Sustained sales growth, sharply reduced losses

Financial highlights

Sustained sales growth, sharply reduced losses Financial highlights

  • Group turnover £176.8 million.
  • Turnover from continuing operations1 up 5% to £174.5 million.
  • EBITDA2 from continuing operations £18.1 million (H1 05 £18.0 million).
  • Operating loss in continuing operations reduced 75% to £5.8 million.
  • Free cash flow positive3 for fourth consecutive half year at £0.7 million.
  • Net debt £30.1 million. Net gearing 9%.
  • Bank facility refinanced at £55 million on improved terms and conditions.


Sustained customer growth

  • Sustained growth, with new customer contracts and expansion of existing customer relationships compensating for decline in carrier pre-select and legacy narrowband, dial-up Internet access.
  • New corporate customer contracts include PA, GNER, Babcock International, SMG, EMAP Radio and Brewin Dolphin.
  • New public sector customer contracts include British Waterways, Cheshire County Council, Manchester City Council and Rochdale Metropolitan Borough Council.
  • Demon UK broadband customers exceed 100,000, up 44% year on year.


Service innovation

  • 20 service innovations and product enhancements, including SIP interconnect enabling carrier class IP telephony.
  • THUS service solution for GCap Media wins ‘Communication in Business Most Innovative Networking Project’.
  • THUS wins ‘Service Provider Channel Program’ at Channel Network Awards.
  1. Excludes Contact centre (sold on 4 August 2004) and Interactive (sold on 7 October 2004)
  2. Earnings before interest, tax, depreciation (including impairment), amortisation and gain on sale of discontinued operations (See Note 4 to the Interim Financial Statements)
  3. Operating cash flow after capital expenditure and net interest

Commenting on today’s results, Chief Executive, William Allan said:

‘During the first half, THUS has continued to grow and generate cash, with a sharp reduction in operating losses.'

‘Our early investment in a ‘next generation network’ coupled to our continued focus on service, quality and innovation have enabled us to maintain a good rate of growth in new customer contracts, particularly for IP MPLS enabled services, and continued expansion of business with existing customers.'

‘The UK telecommunication market is undergoing a fundamental change from investment in new networks and service capability, and industry consolidation. We believe these changes will benefit the industry and our customers in the longer term but, in the shorter term, we expect aggressive pricing to continue throughout this year.
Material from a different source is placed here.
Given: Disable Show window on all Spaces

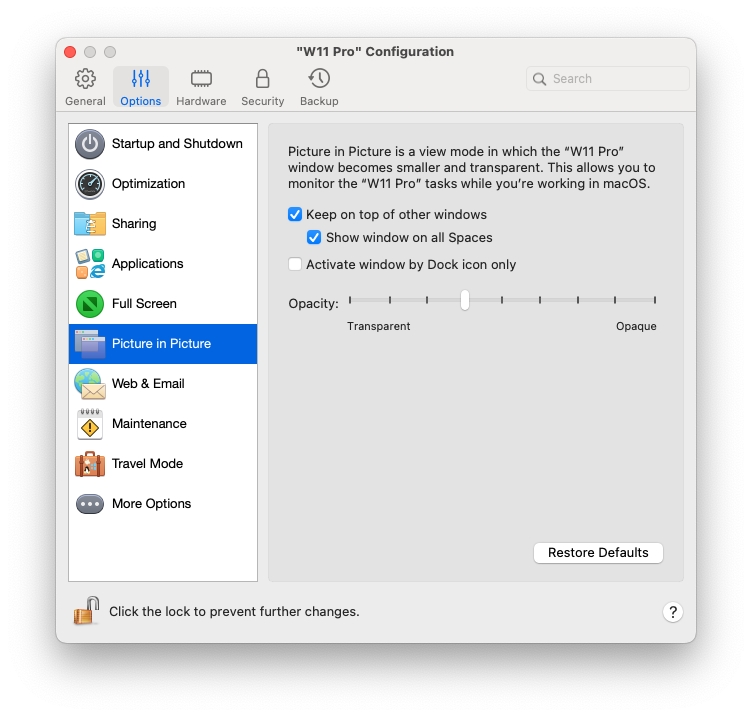Looking at the screenshot, I should 314,238.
‘In addition to organic growth, we confirm our intent to explore and capitalise on opportunities from industry consolidation but only if these opportunities create value for our shareholders and accelerate our business plan to generate a return on capital employed.

‘While we believe market conditions will remain challenging, we expect to continue to grow and to generate positive free cash flow for the second half and the full year.’